Your sex desire doesn’t have to feel out of control. You can cope up with it by growing as a whole person, learning to get your desires met, and remaining in a relationship
How can you manage your sex drive in a healthy manner? Is masturbation the only option? There are many people around us with the same notion. I want to bring some autonomy and let you know that managing your sex desires is absolutely possible. Not to forget that mentioning the drawbacks of masturbation, particularly if you’ve heard masturbation as the only (normal and healthy) option for controlling your sex drive, is essential. The truth is that the more you do it, the more heightened sex drive becomes. Many times, it’s because our sexual desires have less to do with sex and more to do with physical, emotional or spiritual health.
Practice self-awareness: Self-awareness is to know yourself: what you like, what you don’t like, etc. When we face any uncomfortable feeling, we begin to seek our comfort. This comfort may come from healthy relationships, it may come as addictions to food, drugs, T.V. or sex. But we must find permanent solutions to our repetitive issues, be it a lack of closeness, too much stress or anything else.
Learn self-control: Teens want instant gratification. Delaying gratification is not a popular idea like we all want to be thin, but don’t want to exercise. If this has been your pattern, you need to learn to say ‘no’ to ourselves sometimes if we are going to gain the benefits of a healthy life later on.
Distract yourself: To change your thinking, you’ve got to start doing something different. For example, instead of staying in bed, get up, read something, or play a game. In a moment of weakness, you need to rewire your brain and body; don’t give in; find another activity and distract yourself.

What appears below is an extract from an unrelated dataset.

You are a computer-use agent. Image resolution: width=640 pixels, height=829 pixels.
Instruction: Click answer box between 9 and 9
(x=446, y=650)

Stay aware about your needs: There are elementary relational needs all of us have such as linking, intimacy, being known, etc., and often masturbation can act as a quick fix to us when any these needs go unmet. Like, for females, to feel known and to feel valued; they masturbate. Men may feel the desire to masturbate when they have felt helpless, or disrespected. Having enough healthy emotional association with those around you will help bring your sex drive moderate.

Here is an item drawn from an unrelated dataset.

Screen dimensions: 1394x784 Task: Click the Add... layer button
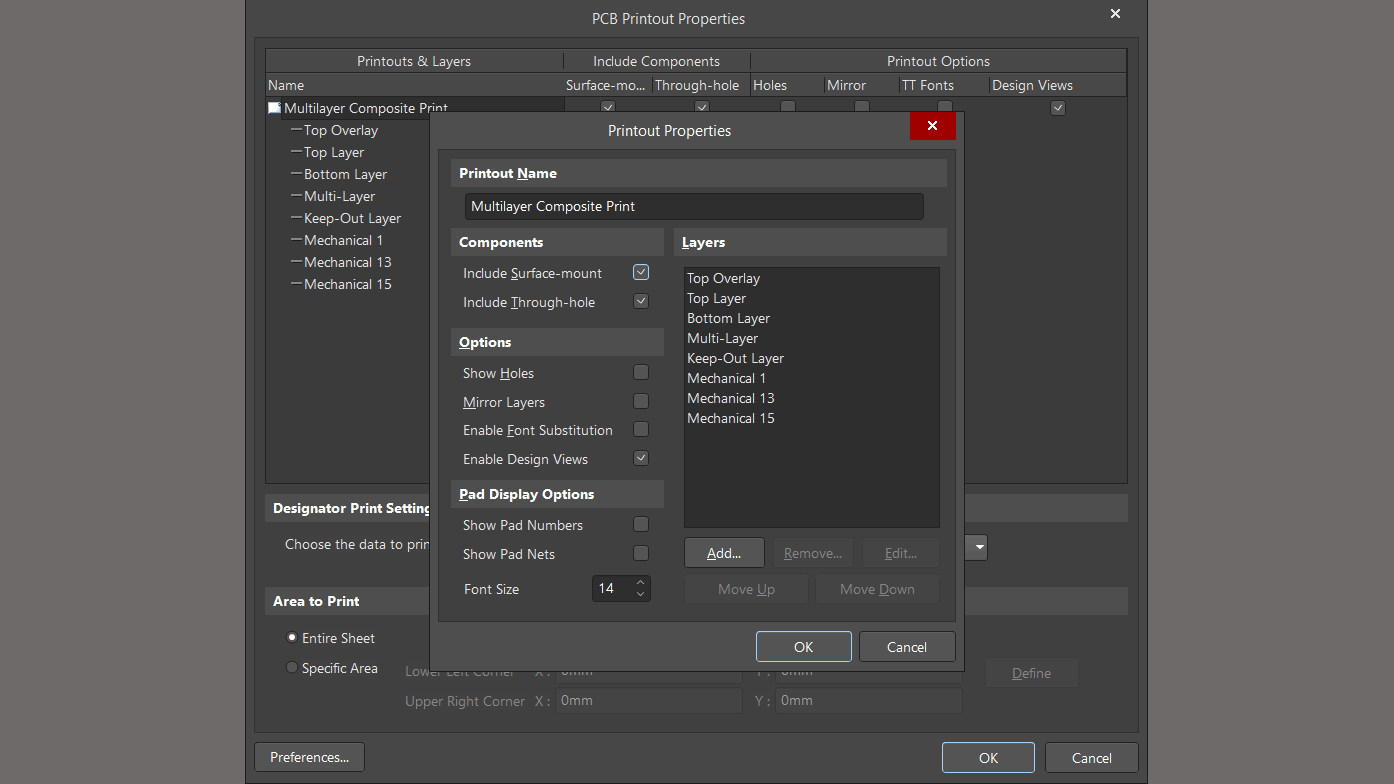(x=724, y=553)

Awareness about your triggers: Being aware of what triggers your sex drive or stimulants is important. What are you watching (movies, TV shows, commercials, etc.) or what are you listening to (music, radio). With sexual stimulants all around us it can be quite easy to be sexually aroused, so just be aware of what you are feeding your body, soul, and spirit.
Think of like this: you can’t have every sweet thing that you see otherwise you will become a diabetic. You can’t have sex every time you are aroused. You’re learning how to manage your sex drive now so later you’ll know how to divert that desire toward one person.